Tomando en cuenta esta realidad, ¿qué pasaría con esas empresas si se implementa un ingreso-salario-sueldo vital de $750 mil? Acá la “no distinción” es relevante, pues si es el Gobierno quien fija un “ingreso vital” por medio de subsidios o traspasos monetarios, el sector privado tendría que competir con estos aportes públicos. ¿Ejemplo recientes? El Ingreso Familiar de Emergencia (IFE) impulsado durante la pandemia, que fue un recurso fijo para las familias a lo que se sumaron los retiros de los fondos de pensiones, desincentivó la salida al mercado laboral de miles de personas que veían la formalidad como un riesgo a perder estos ingresos no condicionados.
Pero, de seguir con propuestas como un ingreso mínimo de $750 mil, las micro y pequeñas empresas deberán “competir” no sólo con subsidios y transferencias estatales, sino ahora también con empresas medianas cuyos salarios medios se acercan a esa cifra. ¿Serían capaces las pequeñas y microempresas capaces de ofrecer condiciones similares a una mediana o grande? Me parece que todos tenemos la respuesta en la cabeza.
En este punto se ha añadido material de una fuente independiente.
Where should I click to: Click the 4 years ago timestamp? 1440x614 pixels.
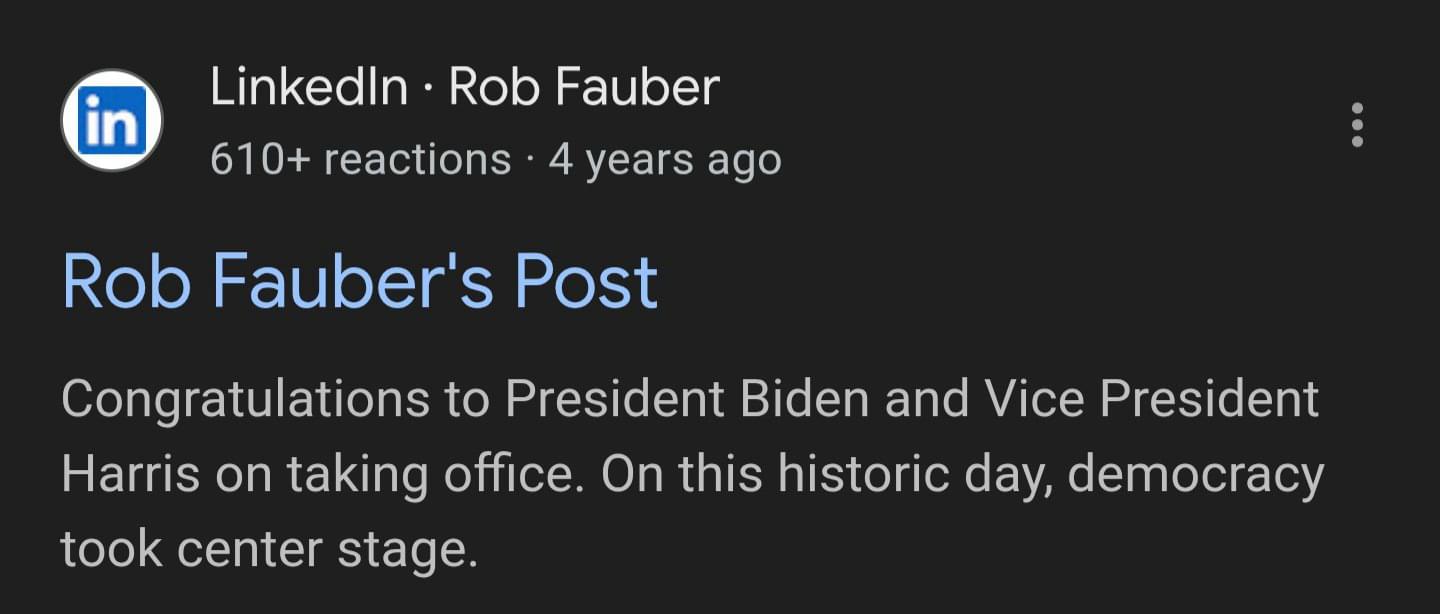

¿Eliminar 100 mil empleos públicos? Acá entramos a un debate de la misma raíz que los masivos recortes fiscales ¿De dónde saldrán esos 100 mil empleos? ¿Hay programas que se dejaran de ejecutar? ¿Es razonable pensar que el 10% de la dotación pública se puede eliminar? Si bien es cierto que los empleos públicos han mostrado un importante crecimiento durante los últimos años, parte de éste se debe a traspasos administrativos a los Servicios Locales de Educación Pública y programas de salud.
Es cierta la urgencia de revisar todos los programas, toda la dotación, eficientar el aparato público, pero comprometer un número sin considerar las variables en juego o el “doble click” de cada puesto, de cada iniciativa, no parece una apuesta razonable y mucho menos responsable.
El populismo es un concepto difícil de asir, de ejemplificar, pero buscando simplificarlo (en extremo quizás) podemos pensar en la distinción, en el opuesto, en esta suerte de conflicto narrativo moralizante entre las élites y el pueblo virtuoso, sin una distinción política más que esta suerte de “supremacía de la verdad y de la razón”, atacando así las estructuras establecidas y aceptadas hasta ese momento. De pasar de libertades totales a una cultura de la cancelación sólo sustentada en lo que “se cree” o lo que “se piensa que se cree”.
Buscar al enemigo y distinguirse de él donde no hay derecha sin izquierda, donde no hay privilegios si no hay pueblo, donde no hay libertades si estas no tienen condiciones particulares. La supremacía del “saber popular” sobre elementos técnicos. No es necesario argumentar, sólo basta con distinguirse.
¿Tiene el populismo algo de demagogia? La necesidad de la segunda, de ganarse el “favor popular”, tienta al populismo cada día, más con tantos candidatos, con tantos mensajes, con tantas necesidades de mostrarse.
No hablemos de populismo, cuando estamos frente a demagogia.